In your copy of the data below, reproduce every entry exactly and omit the pictures.

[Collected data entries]
┄┄┄┄┄┄┄┄┄┄┄┄┄┄┄┄┄┄┄┄
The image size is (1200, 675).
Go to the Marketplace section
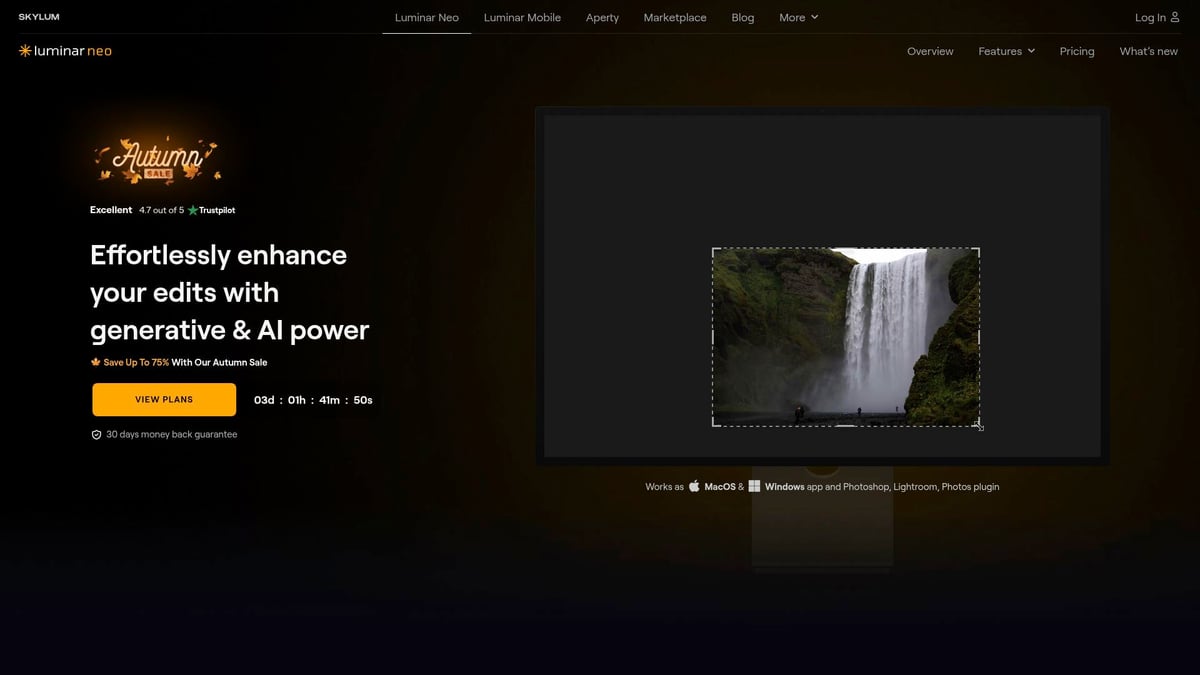pyautogui.click(x=675, y=17)
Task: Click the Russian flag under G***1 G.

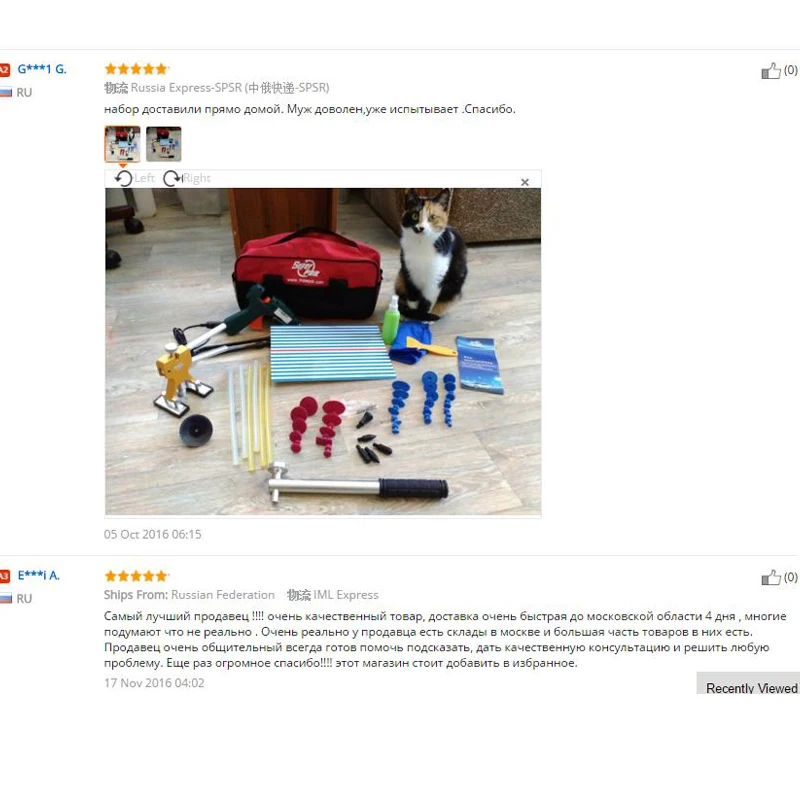Action: [6, 92]
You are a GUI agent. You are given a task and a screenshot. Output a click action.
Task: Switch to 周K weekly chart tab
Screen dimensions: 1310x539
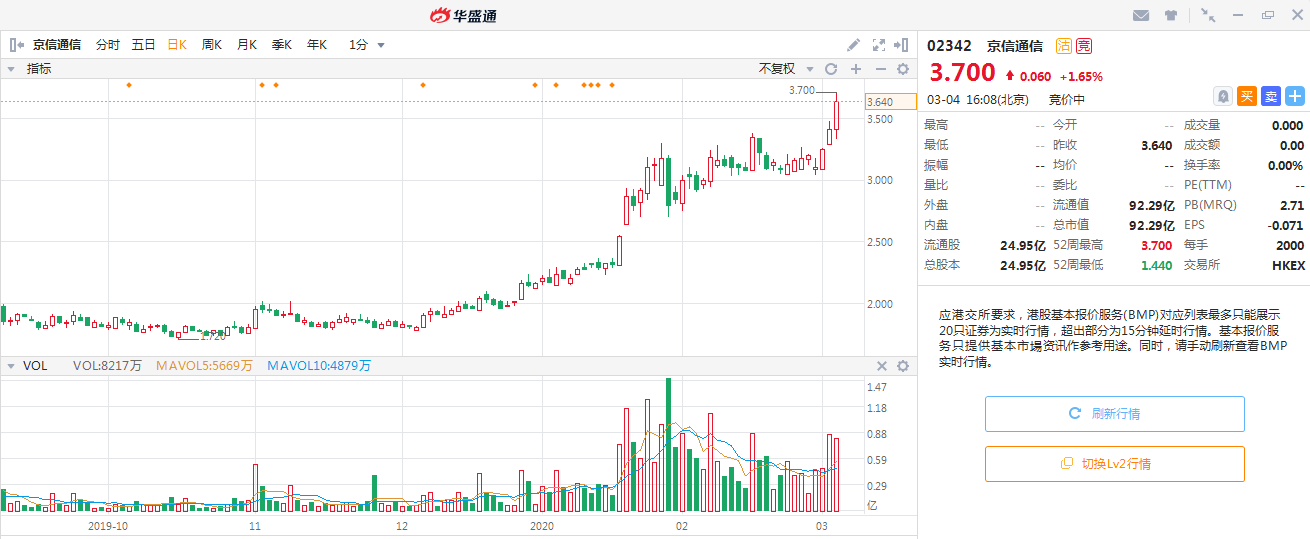212,45
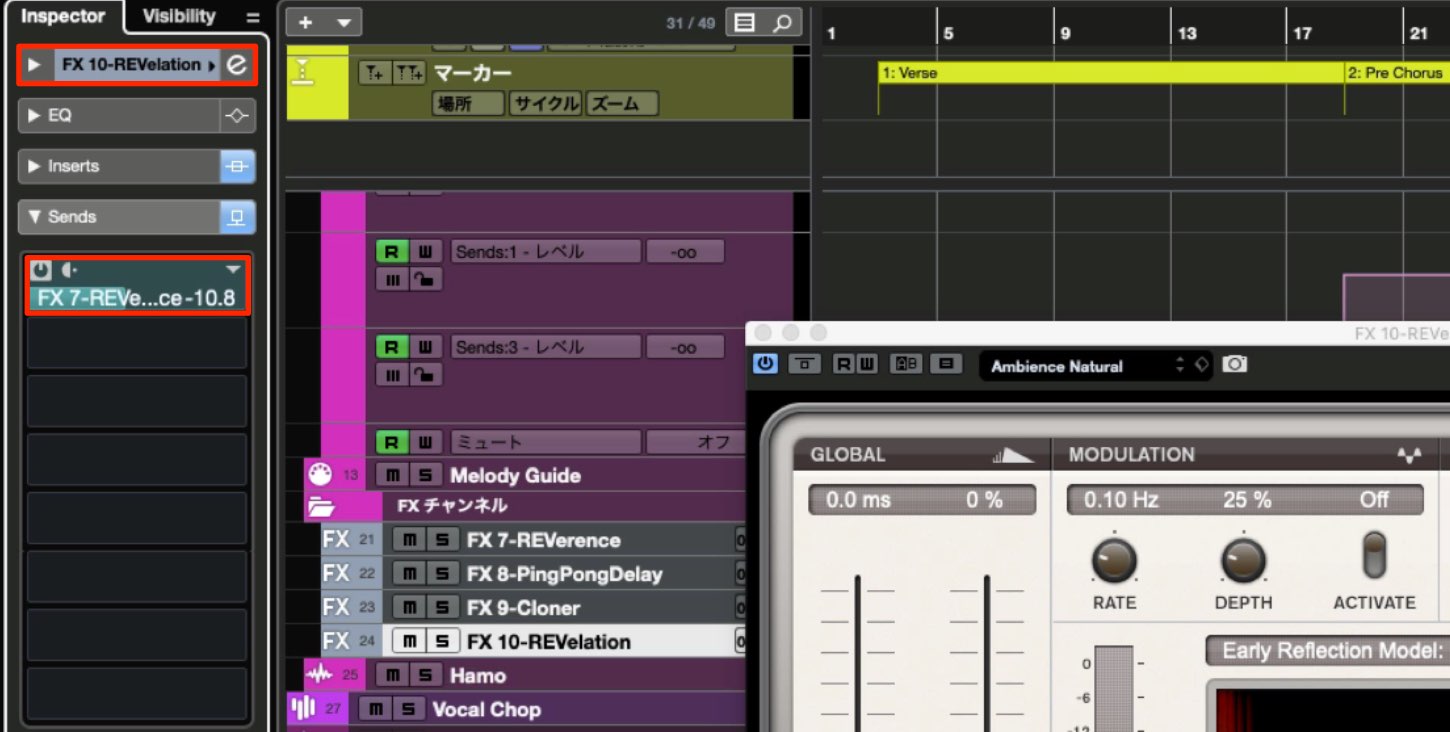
┄┄┄┄┄┄┄┄┄┄┄┄┄┄┄┄┄┄┄┄
_REPLY_
The image size is (1200, 675).
Go to the Marketplace section
pyautogui.click(x=675, y=17)
Task: Click the Russian flag under G***1 G.

Action: [6, 92]
You are a GUI agent. You are given a task and a screenshot. Output a click action.
Task: Switch to 周K weekly chart tab
Screen dimensions: 1310x539
212,45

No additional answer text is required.